Posted by Mike Sterling

Jan 28, 2013 6:30:00 AM

One of the first major industries we cut our teeth in (and our lathes in) here at Ardel was in machining high-grade components for the United States Navy.

Mfg_ProcessThis was back in the 1980s, once upon a time and not so long ago, when the U.S.S.R. was a clear and present danger to the peace of the planet, and the Soviet Red Banner Fleet harbored the largest submarine force in the world. It was a time when slogans for “A six hundred ship Navy!” resounded through the Halls of Congress and the White House. It was a decade that saw the construction of some of the most awesomely powerful ships ever built: the giant Nimitz class aircraft carriers, the deadly and silent Los Angeles-class attack submarines, and the fiercely protective Ticonderoga-class AEGIS missile cruisers. By outspending the Soviet Union in naval forces year upon year, we contributed to Communism’s collapse, and the birth of the so-called Pax Americana. We played our part at Ardel Engineering, and we’re proud of those journeyman days of ours.
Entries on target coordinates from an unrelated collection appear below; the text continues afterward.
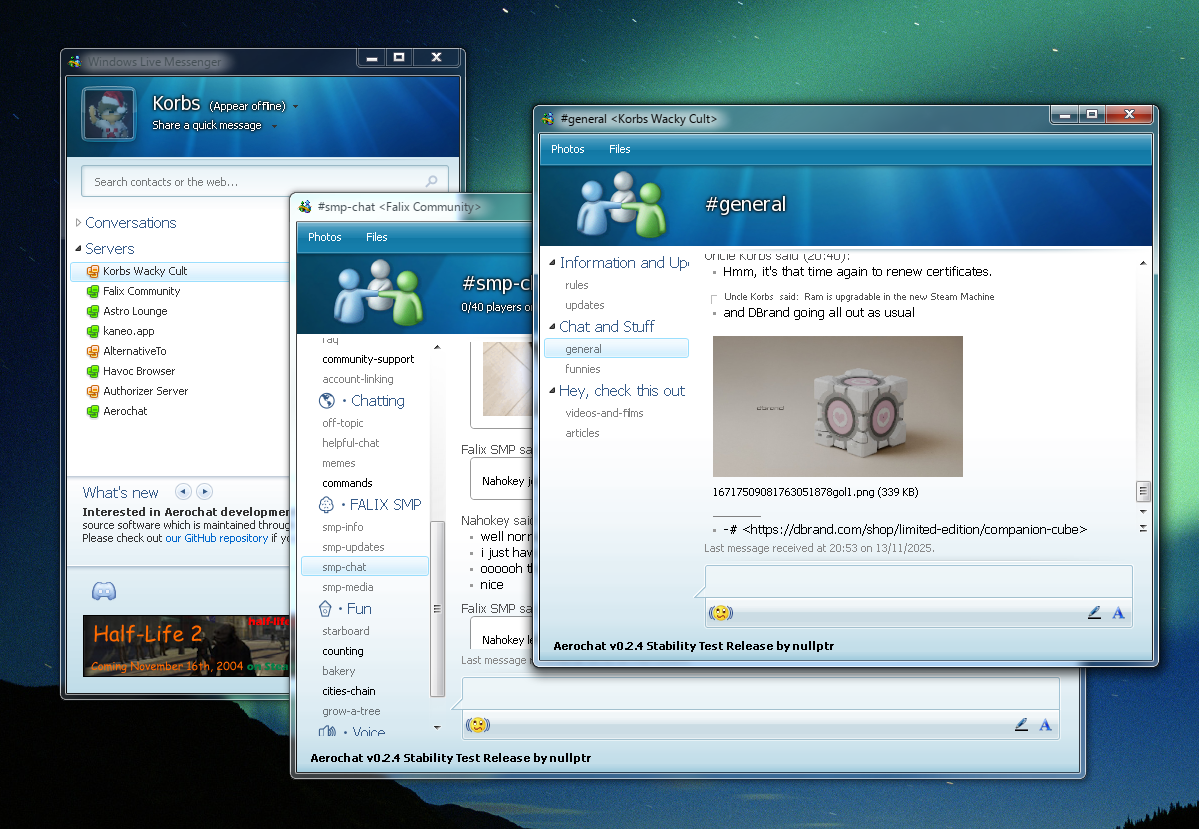
Task: Click the search magnifier icon in contacts box
Action: click(431, 182)
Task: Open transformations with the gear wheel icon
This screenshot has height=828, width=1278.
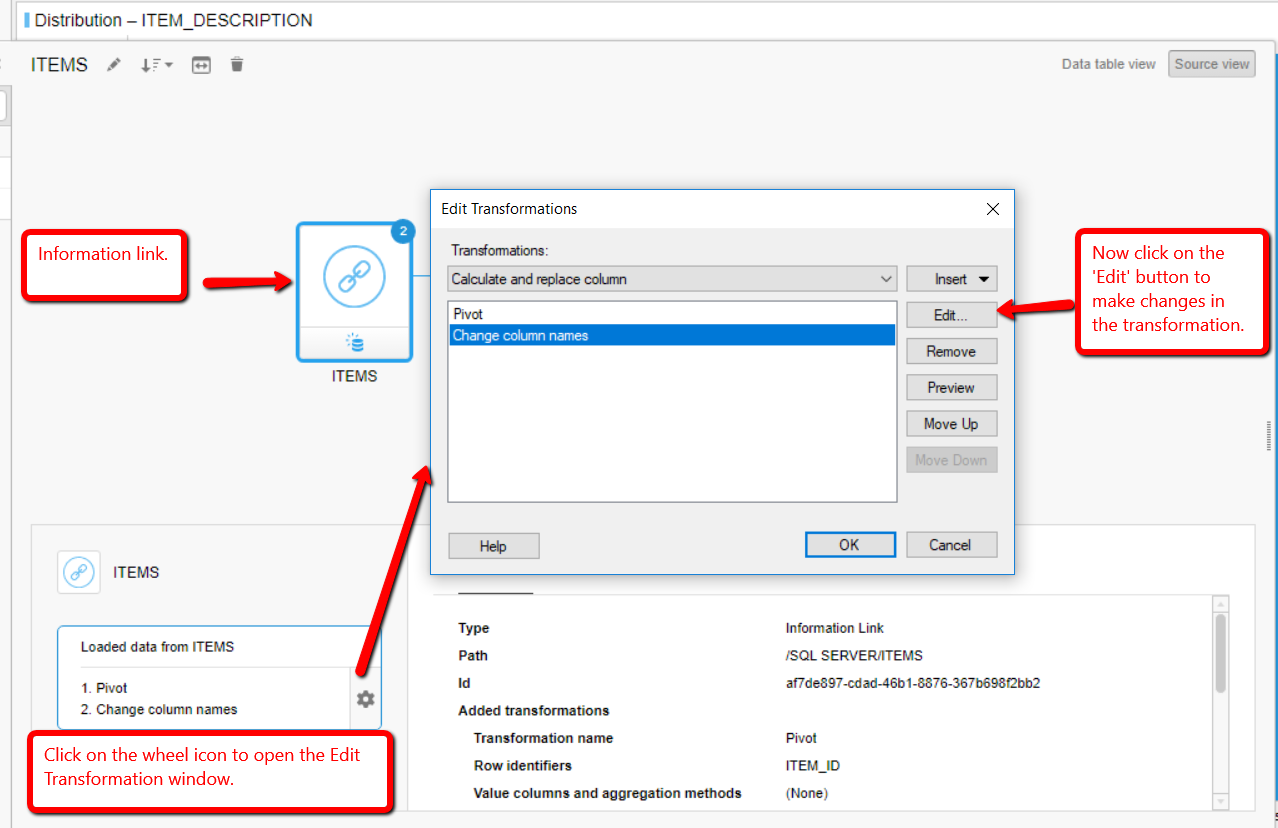Action: (365, 699)
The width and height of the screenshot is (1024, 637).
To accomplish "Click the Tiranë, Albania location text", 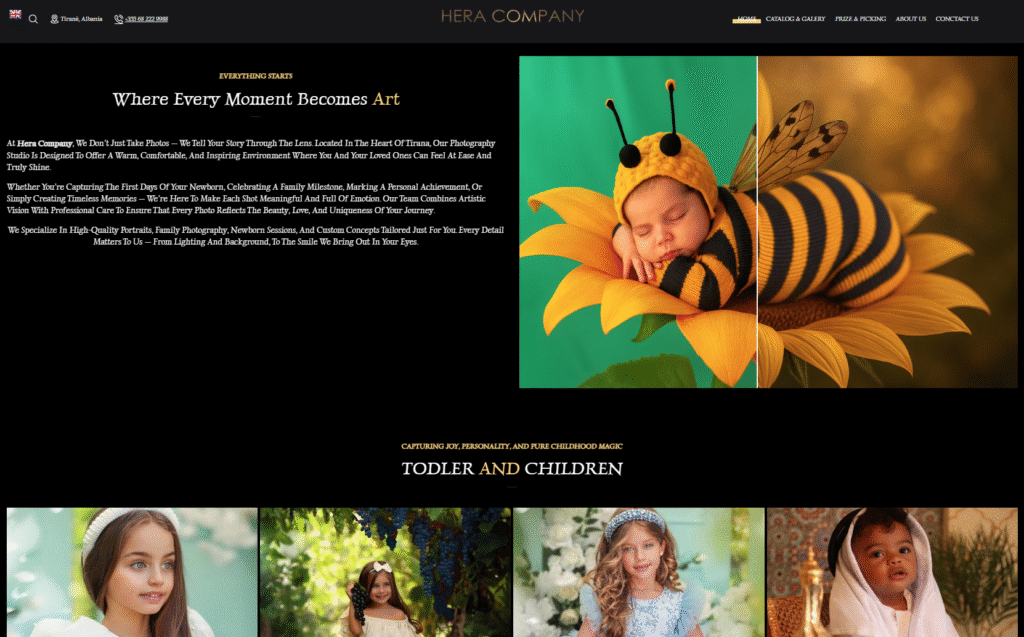I will (81, 19).
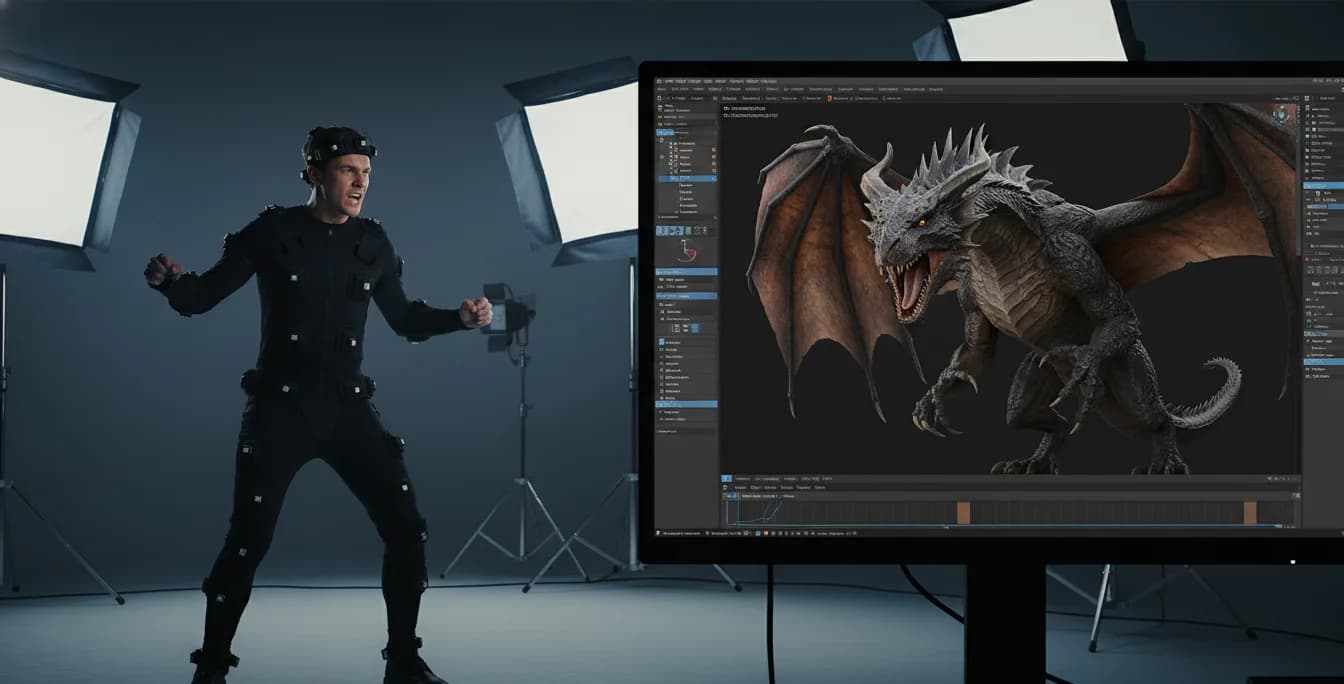Open the dropdown in the timeline channel header
Image resolution: width=1344 pixels, height=684 pixels.
coord(768,497)
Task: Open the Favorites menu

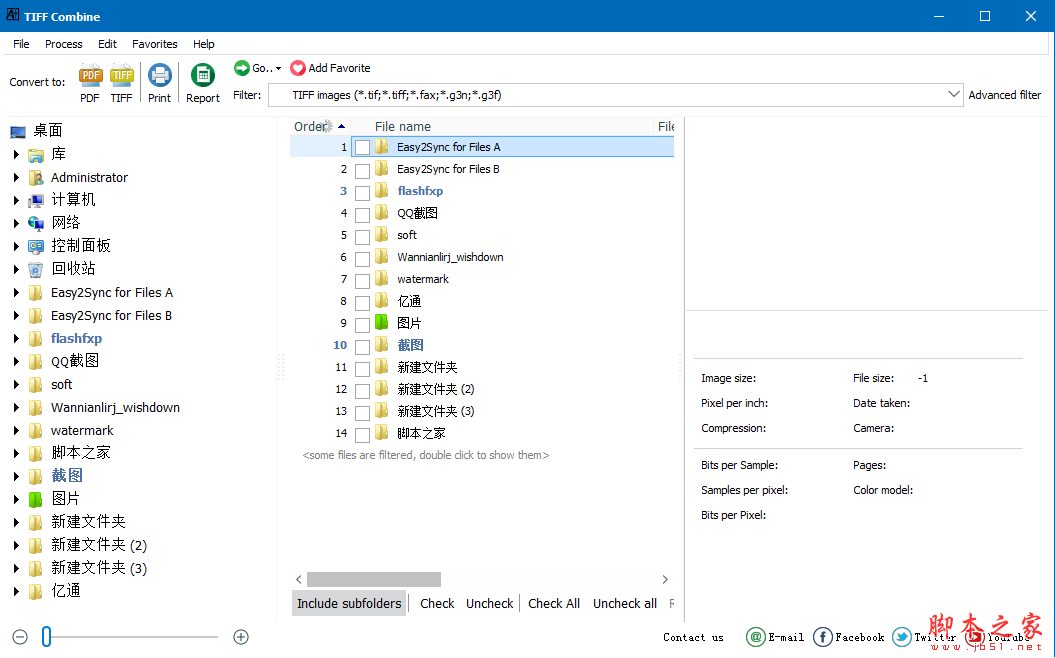Action: [x=154, y=44]
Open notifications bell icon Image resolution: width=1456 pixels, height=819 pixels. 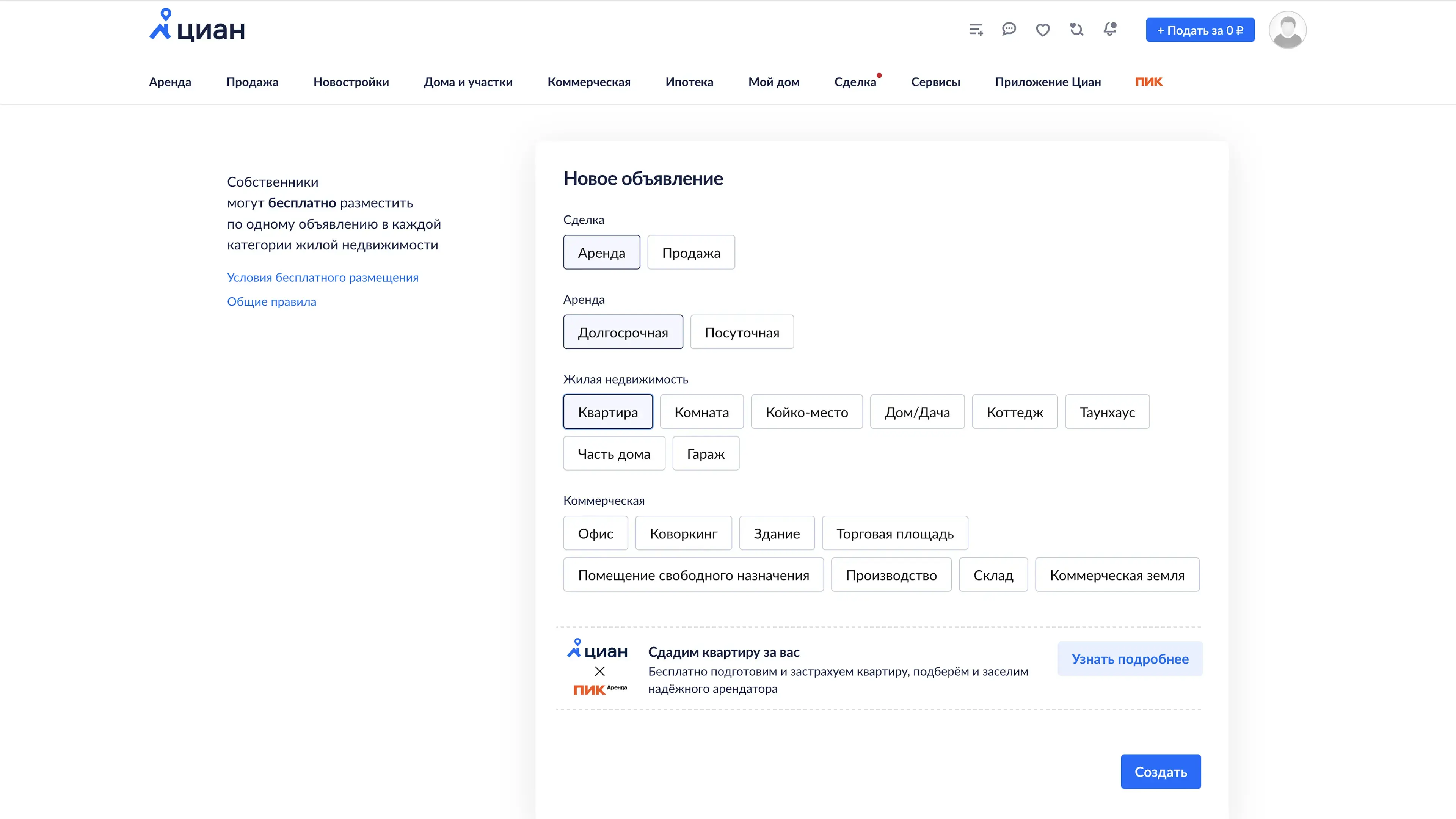tap(1110, 29)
Today, the world feels almost unrecognizably different. Our primary military objectives are against small, highly mobile terrorist cells that can still – if given a chance – wreck mayhem and destruction on our overseas forces and to our native soil. And though it isn’t of the same size and scope as the one deployed in the 1980s, we still possess the world’s most powerful navy, and our naval technology – of which we at Ardel retain our part in helping develop – remains unchallenged by any other global power.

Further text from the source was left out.